• Extrait présenté:

━━━━━━━━━━

Plus tard, le Programme alimentaire mondial (PAM) est fondé en 1963 par les Nations unies et la FAO. Initialement conçu comme un outil de développement, il permet principalement d’écouler les surplus.
La sécurité alimentaire est définie par le Sommet mondial de l’alimentation en 1996 de la manière suivante : « La sécurité alimentaire existe lorsque tous les êtres humains ont, à tout moment, un accès physique et économique à une nourriture suffisante, saine et nutritive leur permettant de satisfaire leurs besoins énergétiques et leurs préférences alimentaires pour mener une vie saine et active ». La disponibilité des aliments, l’accès à la nourriture et son utilisation sont trois dimensions incontournables de la sécurité alimentaire. Rapidement, une quatrième dimension s’est ajoutée : la stabilité des trois premières afin d’assurer la permanence de la sécurité alimentaire. Pour combattre efficacement l’insécurité alimentaire, dont les causes sont diverses, il faut agir sur toutes les dimensions citées. Si la cause est, par exemple, une mauvaise utilisation des aliments, la situation ne peut être endiguée par la distribution de plus de nourriture.
La FAO donne la définition suivante de l’aide alimentaire : « C’est le transfert de produits alimentaires d’un pays donateur à un pays bénéficiaire à titre de don pur et simple ou à des conditions de faveur exceptionnelles ». L’aide alimentaire est adaptée lorsque les denrées alimentaires ne sont pas disponibles dans le pays bénéficiaire, et elle peut favoriser l’accès physique et économique pour la population, mais pas de manière durable. Les acteurs de l’assistance alimentaire internationale se sont donc équipés d’une « boîte à outils » plus diversifiée. Les achats régionaux et locaux, la distribution d’argent liquide et de coupons permettant l’accès à une alimentation de haute qua-lité nutritionnelle sont les principaux éléments d’une nouvelle approche d’assistance alimentaire pratiquée par les donateurs (Webb, 2003).

━━━━━━━━━━

[Entrées pour repérer des mots et des éléments]
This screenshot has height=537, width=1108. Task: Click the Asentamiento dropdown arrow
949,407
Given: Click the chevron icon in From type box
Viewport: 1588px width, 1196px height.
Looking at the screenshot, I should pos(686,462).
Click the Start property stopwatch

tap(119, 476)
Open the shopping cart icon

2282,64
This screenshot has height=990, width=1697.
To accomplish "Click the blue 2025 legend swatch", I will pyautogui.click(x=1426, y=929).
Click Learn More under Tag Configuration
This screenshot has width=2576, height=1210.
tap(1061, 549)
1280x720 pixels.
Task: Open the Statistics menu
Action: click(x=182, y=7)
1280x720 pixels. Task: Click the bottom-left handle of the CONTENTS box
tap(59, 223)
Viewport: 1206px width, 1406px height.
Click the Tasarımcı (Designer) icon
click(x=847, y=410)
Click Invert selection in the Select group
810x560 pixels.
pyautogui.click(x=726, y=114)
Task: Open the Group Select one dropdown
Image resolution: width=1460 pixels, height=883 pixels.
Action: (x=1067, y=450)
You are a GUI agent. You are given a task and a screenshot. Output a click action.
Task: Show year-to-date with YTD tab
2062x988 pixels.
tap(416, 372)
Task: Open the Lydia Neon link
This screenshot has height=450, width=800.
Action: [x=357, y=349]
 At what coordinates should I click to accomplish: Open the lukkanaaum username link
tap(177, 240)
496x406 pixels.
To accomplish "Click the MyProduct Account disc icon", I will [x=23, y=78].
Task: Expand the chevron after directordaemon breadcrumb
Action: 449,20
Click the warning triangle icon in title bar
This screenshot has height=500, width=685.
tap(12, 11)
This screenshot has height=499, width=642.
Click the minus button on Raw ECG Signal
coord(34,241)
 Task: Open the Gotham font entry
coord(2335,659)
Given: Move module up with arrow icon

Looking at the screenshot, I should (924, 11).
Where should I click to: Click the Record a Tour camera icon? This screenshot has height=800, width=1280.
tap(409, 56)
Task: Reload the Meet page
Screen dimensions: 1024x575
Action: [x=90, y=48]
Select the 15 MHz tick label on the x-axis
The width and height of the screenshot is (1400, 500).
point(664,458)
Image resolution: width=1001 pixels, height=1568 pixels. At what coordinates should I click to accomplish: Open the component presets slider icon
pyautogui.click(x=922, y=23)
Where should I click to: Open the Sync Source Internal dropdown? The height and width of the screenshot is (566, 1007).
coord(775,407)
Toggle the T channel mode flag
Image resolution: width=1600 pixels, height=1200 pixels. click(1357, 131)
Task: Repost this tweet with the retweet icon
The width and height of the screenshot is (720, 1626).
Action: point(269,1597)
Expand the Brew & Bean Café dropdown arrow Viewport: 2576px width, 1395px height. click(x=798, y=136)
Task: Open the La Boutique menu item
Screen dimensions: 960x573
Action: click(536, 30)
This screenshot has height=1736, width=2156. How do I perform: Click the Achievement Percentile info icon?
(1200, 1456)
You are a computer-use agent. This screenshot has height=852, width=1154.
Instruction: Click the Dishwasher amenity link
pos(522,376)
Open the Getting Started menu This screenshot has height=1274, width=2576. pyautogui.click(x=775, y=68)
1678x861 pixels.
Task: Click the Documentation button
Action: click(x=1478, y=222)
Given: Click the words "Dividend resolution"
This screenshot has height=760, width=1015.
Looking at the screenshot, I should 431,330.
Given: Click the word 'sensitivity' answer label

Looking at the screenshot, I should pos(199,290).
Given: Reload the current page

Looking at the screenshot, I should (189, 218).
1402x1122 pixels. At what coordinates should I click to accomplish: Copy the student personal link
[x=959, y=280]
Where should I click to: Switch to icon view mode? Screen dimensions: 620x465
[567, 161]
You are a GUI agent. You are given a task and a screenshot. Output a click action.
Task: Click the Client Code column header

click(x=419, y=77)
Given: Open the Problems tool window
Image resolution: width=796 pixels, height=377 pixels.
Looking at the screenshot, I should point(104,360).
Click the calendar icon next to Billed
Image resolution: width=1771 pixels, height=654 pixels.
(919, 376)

━━━━━━━━━━

• Consigne: Pouvez-vous réécrire la partie du texte sur l’aide alimentaire qui s’ouvre sur les mots « Plus tard, le » et se clôt sur « d’écouler les surplus. », en y remplaçant « surplus » par « excédents » ?

• Réponse:
Plus tard, le Programme alimentaire mondial (PAM) est fondé en 1963 par les Nations unies et la FAO. Initialement conçu comme un outil de développement, il permet principalement d’écouler les excédents.